Dataset entries:
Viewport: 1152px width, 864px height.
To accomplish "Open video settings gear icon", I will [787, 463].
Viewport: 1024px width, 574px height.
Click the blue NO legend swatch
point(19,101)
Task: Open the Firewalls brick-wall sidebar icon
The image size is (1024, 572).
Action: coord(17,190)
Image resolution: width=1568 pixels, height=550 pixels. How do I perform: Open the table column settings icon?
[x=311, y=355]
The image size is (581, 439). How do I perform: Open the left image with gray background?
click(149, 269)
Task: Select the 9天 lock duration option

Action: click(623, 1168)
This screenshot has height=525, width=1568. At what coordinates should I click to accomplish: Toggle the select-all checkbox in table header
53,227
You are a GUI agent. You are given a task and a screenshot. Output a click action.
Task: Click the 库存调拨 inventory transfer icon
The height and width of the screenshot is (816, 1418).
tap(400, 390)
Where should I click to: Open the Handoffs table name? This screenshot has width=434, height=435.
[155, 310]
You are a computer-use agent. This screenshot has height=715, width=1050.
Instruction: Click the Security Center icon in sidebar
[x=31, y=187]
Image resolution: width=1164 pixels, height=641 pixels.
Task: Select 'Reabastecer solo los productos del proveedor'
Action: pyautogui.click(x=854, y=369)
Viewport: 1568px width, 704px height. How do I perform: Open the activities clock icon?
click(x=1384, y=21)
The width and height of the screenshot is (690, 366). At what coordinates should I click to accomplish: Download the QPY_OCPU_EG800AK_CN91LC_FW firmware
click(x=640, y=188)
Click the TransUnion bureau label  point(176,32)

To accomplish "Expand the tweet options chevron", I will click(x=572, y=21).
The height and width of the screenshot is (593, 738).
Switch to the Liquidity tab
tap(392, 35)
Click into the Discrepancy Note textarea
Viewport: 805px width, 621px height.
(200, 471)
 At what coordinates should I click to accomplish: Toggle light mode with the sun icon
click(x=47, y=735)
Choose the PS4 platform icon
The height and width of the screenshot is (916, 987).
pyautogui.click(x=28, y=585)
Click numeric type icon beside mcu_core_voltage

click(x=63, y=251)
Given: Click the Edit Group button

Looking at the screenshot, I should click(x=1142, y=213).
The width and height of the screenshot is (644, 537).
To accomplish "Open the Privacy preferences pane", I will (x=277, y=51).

> **REQUIREMENT**
Return all of the data word for word.

> **EXPECTED ANSWER**
Viewport: 1152px width, 864px height.
To accomplish "Open video settings gear icon", I will [787, 463].
Viewport: 1024px width, 574px height.
Click the blue NO legend swatch
point(19,101)
Task: Open the Firewalls brick-wall sidebar icon
The image size is (1024, 572).
Action: coord(17,190)
Image resolution: width=1568 pixels, height=550 pixels. How do I perform: Open the table column settings icon?
[x=311, y=355]
The image size is (581, 439). How do I perform: Open the left image with gray background?
click(149, 269)
Task: Select the 9天 lock duration option

Action: click(623, 1168)
This screenshot has height=525, width=1568. At what coordinates should I click to accomplish: Toggle the select-all checkbox in table header
53,227
You are a GUI agent. You are given a task and a screenshot. Output a click action.
Task: Click the 库存调拨 inventory transfer icon
The height and width of the screenshot is (816, 1418).
tap(400, 390)
Where should I click to: Open the Handoffs table name? This screenshot has width=434, height=435.
[155, 310]
You are a computer-use agent. This screenshot has height=715, width=1050.
Instruction: Click the Security Center icon in sidebar
[x=31, y=187]
Image resolution: width=1164 pixels, height=641 pixels.
Task: Select 'Reabastecer solo los productos del proveedor'
Action: pyautogui.click(x=854, y=369)
Viewport: 1568px width, 704px height. How do I perform: Open the activities clock icon?
click(x=1384, y=21)
The width and height of the screenshot is (690, 366). At what coordinates should I click to accomplish: Download the QPY_OCPU_EG800AK_CN91LC_FW firmware
click(x=640, y=188)
Click the TransUnion bureau label  point(176,32)

To accomplish "Expand the tweet options chevron", I will click(x=572, y=21).
The height and width of the screenshot is (593, 738).
Switch to the Liquidity tab
tap(392, 35)
Click into the Discrepancy Note textarea
Viewport: 805px width, 621px height.
(200, 471)
 At what coordinates should I click to accomplish: Toggle light mode with the sun icon
click(x=47, y=735)
Choose the PS4 platform icon
The height and width of the screenshot is (916, 987).
pyautogui.click(x=28, y=585)
Click numeric type icon beside mcu_core_voltage

click(x=63, y=251)
Given: Click the Edit Group button

Looking at the screenshot, I should click(x=1142, y=213).
The width and height of the screenshot is (644, 537).
To accomplish "Open the Privacy preferences pane", I will (x=277, y=51).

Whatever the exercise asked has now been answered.